Hinkley Point C - model or exception14 January 2014 by Steve Kidd
Assuming that the final investment decision is positive from all sides and Hinkley Point C goes ahead, it will inevitably become a possible model for new nuclear plants elsewhere. Indeed, it is clear that other European countries interested in new nuclear (for example the Czech Republic and Poland) are watching closely.
[Photo: Hinkley Point C (Source: EDF Energy)
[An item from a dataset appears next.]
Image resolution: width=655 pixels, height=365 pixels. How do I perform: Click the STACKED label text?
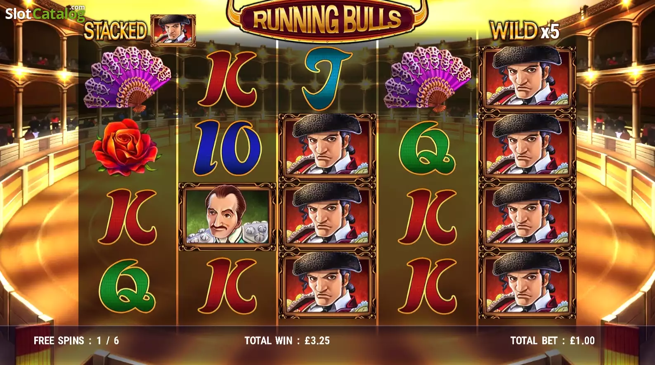tap(115, 31)
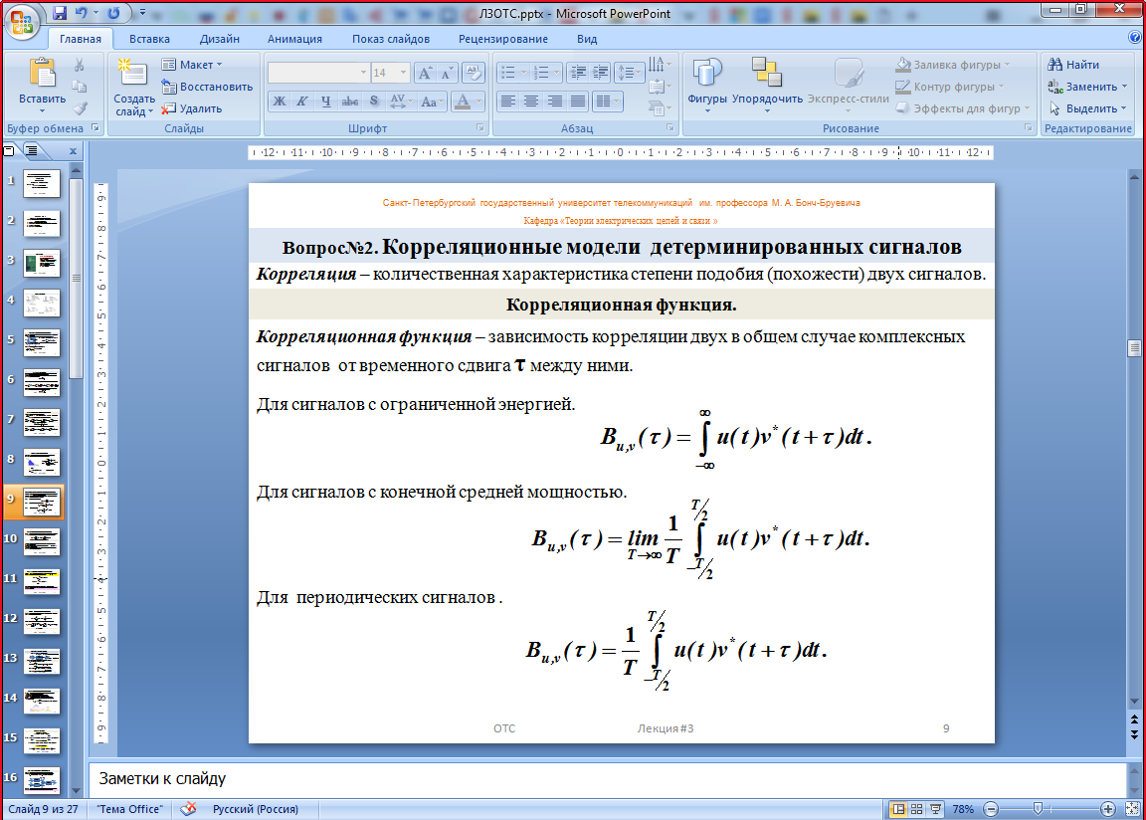
Task: Save presentation via quick access toolbar
Action: tap(60, 14)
It is generally agreed that a model whereby the nuclear plant vendor takes on nearly all of the risk (as the Russians are now promoting, and effectively what AREVA did at Olkiluoto) has rather limited applicability as most vendors, for example Westinghouse and GE, cannot easily go down that road. The country receiving the benefit of the additional power, whether it is the local utility or the government, must ultimately bear the majority of the risk. HPC may eventually prove to be a good model of risk-sharing between the two, but it requires a brave utility (backed by partner investors) and a government willing to guarantee a future power price double the current wholesale price (which is the position today in the UK). So this is a picture of a top-notch utility and a government which wants more nuclear power very much (as the UK government clearly does).
Too pricey to build
As things stand, new nuclear projects such as HPC look like being very much the exception rather than the rule for the next 10-15 years, at least in Europe and North America. The level of construction costs for nuclear is basically too high. The hope is that these will eventually come down sharply, if series construction of more standardised reactors can be achieved, rather than building singleton first-of-a-kind units. Working closely with the Chinese and Koreans, taking advantage of their (probably) superior project management skills, may also assist. But new nuclear stations are both big and expensive - could there be another and better way?
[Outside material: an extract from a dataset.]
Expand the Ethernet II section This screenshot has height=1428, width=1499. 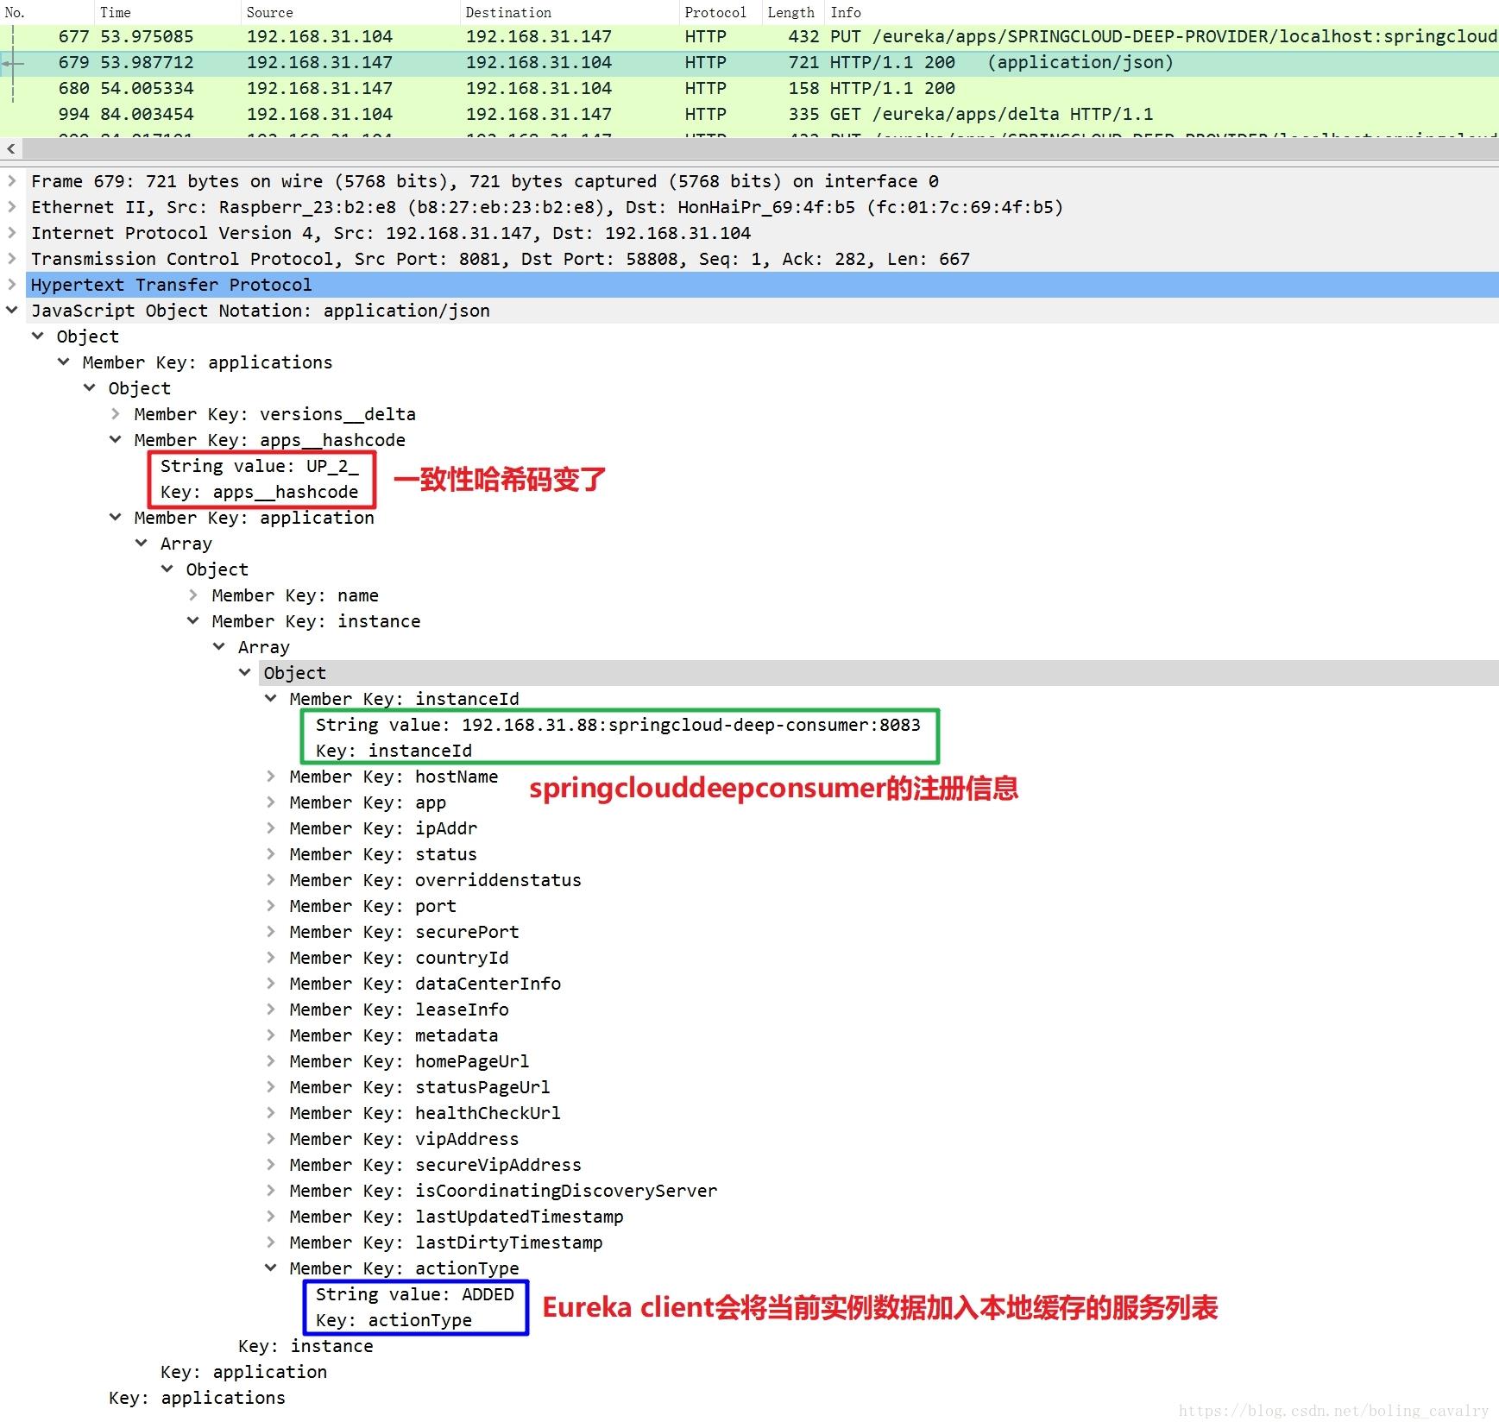point(12,207)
The current renewed interest in small modular reactors (SMRs) is an obvious answer to this, but deeper reflection is prompted by a recent report from the Breakthrough Institute, How to Make Nuclear Cheap. The argument is that today's large light water reactors are not 'fit for purpose' in an economic sense. Going back to when the PWR became established as the mainstay of the world's fleet in the 1950s and 1960s, there were arguably much better alternatives. This critique isn't new, and there are lots of nuclear reactor designers who will say that their technology is the best (the survival of serious discussion about thorium as a fuel is a testimony to this). But the critique needs to be taken seriously: nuclear clearly has a big cost problem.
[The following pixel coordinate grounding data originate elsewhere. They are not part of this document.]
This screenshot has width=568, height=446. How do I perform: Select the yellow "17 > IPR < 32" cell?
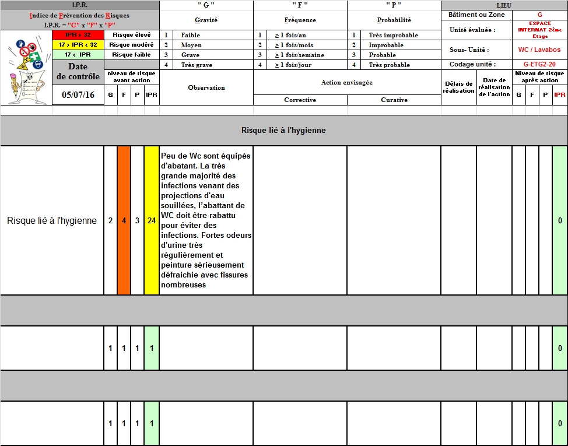pos(78,45)
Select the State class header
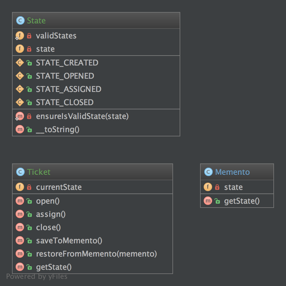The width and height of the screenshot is (286, 286). coord(36,21)
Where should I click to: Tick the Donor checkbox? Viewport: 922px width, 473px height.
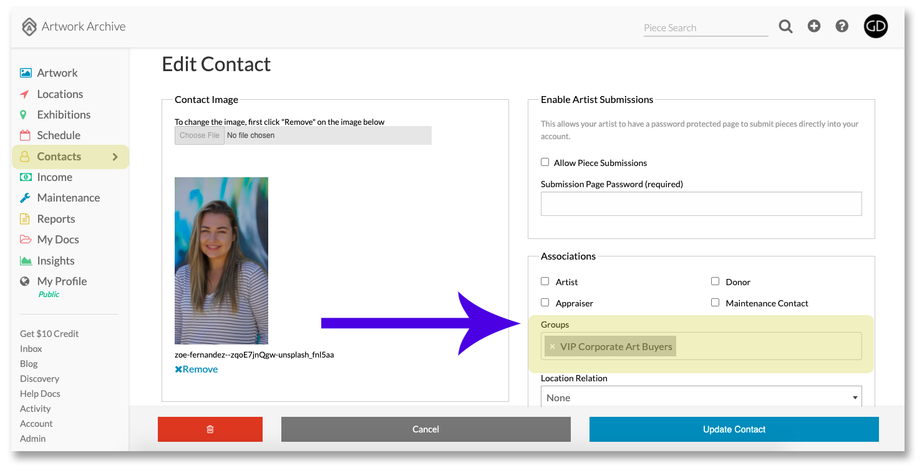click(716, 281)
The cost of nuclear safety
While plants already operating produce affordable energy, new-build has become progressively more expensive largely because of strict building standards, environmental and safety regulations and labour costs.
Safety features necessary for current generation reactors, especially massive containment domes and multiple redundant cooling and backup systems, make up a significant portion of such costs. With the PWR, the need to keep water pressurized necessitates costly systems for both the cooling system and the reactor vessel, and also requires expensive and complicated backup systems to inject additional coolant in the event that the primary cooling system fails. As plants were scaled up, new safety systems had to be engineered to contain potentially larger accidents. Large reactors generate more electricity but also require larger and stronger containment domes that use costly concrete and steel.
Although some of this cost inflation could no doubt have been curtailed with a higher degree of standardisation, something has clearly gone wrong when the price of a mature technology tends to increase, rather than decrease. That diseconomies of scale have intruded is the argument in favour of SMRs, but they may not be the right solution.
The Breakthrough Institute report is sensible in pointing the finger at where costs can and cannot be cut. It suggests four areas for attention in new nuclear reactor design:
- On the safety side, the design must have inherent safety characteristics eliminating the need for expensive and redundant safety systems.
- Designs must utilise existing supply chains and not require the development or commercialization of new or unproven materials and fuels.
- Modularity must allow whole reactors or their components to be mass-produced and assembled uniformly.
- High thermal efficiency is necessary to enable reactors to generate more electricity from a smaller physical plant.
The suggestion is that economics has to be the overwhelming criterion as we go forwards. Safety is an essential, but as we build more of the Generation III plants, those doing so must look ahead and work towards something better.
Steve Kidd is an independent nuclear consultant and economist with 17 years of work in senior positions at the World Nuclear Association and its predecessor organisation, the Uranium Institute.